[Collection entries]
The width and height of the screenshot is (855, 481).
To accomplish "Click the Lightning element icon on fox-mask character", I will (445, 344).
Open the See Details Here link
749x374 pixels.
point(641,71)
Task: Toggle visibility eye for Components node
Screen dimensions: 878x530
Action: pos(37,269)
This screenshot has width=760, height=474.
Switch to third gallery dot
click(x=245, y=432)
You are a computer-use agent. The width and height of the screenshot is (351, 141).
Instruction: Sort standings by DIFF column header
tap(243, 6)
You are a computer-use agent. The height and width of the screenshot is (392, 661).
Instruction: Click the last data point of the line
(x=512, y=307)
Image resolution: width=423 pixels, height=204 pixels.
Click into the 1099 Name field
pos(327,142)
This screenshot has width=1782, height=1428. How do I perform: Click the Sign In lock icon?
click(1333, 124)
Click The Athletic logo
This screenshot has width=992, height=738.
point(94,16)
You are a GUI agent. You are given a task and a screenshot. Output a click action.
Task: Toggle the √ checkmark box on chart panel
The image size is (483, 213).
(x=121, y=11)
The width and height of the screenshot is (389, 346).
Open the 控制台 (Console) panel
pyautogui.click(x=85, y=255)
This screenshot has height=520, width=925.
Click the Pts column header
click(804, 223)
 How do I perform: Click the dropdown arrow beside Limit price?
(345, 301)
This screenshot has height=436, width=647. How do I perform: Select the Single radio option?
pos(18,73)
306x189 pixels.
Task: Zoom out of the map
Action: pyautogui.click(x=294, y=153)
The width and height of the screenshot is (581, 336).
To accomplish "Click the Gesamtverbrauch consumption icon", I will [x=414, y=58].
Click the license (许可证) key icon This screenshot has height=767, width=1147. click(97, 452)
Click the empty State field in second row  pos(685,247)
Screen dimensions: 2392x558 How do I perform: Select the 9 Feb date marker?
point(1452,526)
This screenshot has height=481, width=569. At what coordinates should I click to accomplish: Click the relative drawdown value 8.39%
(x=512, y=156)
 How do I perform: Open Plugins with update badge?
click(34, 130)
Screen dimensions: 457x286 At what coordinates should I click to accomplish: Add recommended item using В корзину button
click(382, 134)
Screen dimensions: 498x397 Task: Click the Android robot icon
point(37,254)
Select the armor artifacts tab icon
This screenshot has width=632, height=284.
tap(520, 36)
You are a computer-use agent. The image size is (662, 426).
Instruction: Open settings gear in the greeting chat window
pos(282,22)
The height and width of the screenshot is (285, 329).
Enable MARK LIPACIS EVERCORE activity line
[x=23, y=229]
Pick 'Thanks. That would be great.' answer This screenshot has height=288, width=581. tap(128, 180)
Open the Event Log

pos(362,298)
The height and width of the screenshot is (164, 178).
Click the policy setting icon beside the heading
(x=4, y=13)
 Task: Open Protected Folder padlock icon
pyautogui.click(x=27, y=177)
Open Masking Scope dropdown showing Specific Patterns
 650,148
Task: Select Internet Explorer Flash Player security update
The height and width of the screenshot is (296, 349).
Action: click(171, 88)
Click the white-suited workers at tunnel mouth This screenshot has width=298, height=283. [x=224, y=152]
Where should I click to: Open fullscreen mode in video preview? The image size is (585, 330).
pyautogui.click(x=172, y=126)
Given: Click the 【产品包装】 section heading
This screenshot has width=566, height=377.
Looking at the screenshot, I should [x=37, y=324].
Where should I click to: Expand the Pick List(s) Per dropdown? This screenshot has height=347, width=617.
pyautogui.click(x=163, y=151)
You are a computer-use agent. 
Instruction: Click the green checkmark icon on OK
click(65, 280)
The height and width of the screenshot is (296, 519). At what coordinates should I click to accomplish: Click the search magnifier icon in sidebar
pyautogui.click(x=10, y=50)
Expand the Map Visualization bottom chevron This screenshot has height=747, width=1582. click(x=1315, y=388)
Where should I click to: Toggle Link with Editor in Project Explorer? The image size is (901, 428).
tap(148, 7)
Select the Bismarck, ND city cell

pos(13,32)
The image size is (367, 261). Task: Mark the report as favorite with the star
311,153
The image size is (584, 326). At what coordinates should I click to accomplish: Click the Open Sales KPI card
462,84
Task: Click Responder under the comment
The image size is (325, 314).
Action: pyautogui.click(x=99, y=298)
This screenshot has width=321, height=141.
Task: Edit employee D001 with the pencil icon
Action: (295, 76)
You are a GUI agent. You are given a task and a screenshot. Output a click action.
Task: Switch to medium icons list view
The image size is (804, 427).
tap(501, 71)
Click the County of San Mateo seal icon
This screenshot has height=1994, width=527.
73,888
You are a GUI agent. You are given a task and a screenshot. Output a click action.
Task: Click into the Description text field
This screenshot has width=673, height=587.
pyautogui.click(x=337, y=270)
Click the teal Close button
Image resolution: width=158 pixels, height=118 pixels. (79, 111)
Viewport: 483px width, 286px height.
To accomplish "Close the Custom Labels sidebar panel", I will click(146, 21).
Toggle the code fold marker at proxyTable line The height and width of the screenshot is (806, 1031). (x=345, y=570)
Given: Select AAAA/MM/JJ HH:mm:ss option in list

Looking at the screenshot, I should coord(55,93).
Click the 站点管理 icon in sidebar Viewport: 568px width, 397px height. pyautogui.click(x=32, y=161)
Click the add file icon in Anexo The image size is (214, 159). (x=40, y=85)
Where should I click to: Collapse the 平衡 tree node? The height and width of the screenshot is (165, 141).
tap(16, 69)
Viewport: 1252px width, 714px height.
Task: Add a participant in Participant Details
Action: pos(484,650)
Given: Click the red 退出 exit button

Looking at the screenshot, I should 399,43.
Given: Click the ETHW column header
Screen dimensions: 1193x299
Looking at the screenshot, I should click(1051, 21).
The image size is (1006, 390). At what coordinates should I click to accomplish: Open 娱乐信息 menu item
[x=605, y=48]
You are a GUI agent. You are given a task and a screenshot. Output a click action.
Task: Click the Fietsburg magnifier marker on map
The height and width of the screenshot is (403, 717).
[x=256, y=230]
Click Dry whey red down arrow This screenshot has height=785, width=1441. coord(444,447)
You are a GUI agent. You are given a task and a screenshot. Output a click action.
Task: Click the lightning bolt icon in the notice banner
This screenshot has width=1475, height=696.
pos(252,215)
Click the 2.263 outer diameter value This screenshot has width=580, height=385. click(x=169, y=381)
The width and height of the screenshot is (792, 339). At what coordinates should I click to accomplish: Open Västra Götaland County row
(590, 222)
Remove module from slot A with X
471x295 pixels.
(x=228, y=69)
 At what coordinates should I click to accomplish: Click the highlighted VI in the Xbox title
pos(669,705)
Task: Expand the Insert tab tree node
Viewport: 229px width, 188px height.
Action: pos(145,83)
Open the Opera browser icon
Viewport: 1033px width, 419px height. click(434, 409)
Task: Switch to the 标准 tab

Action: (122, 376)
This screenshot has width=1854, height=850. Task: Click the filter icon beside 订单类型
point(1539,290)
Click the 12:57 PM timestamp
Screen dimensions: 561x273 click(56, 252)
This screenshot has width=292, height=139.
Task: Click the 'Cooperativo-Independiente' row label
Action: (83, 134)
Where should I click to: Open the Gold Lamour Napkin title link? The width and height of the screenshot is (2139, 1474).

▶ Exercise details: Each line of the entries that holds "will" should be counted, and only the total given.

▶ Solution to the problem: 3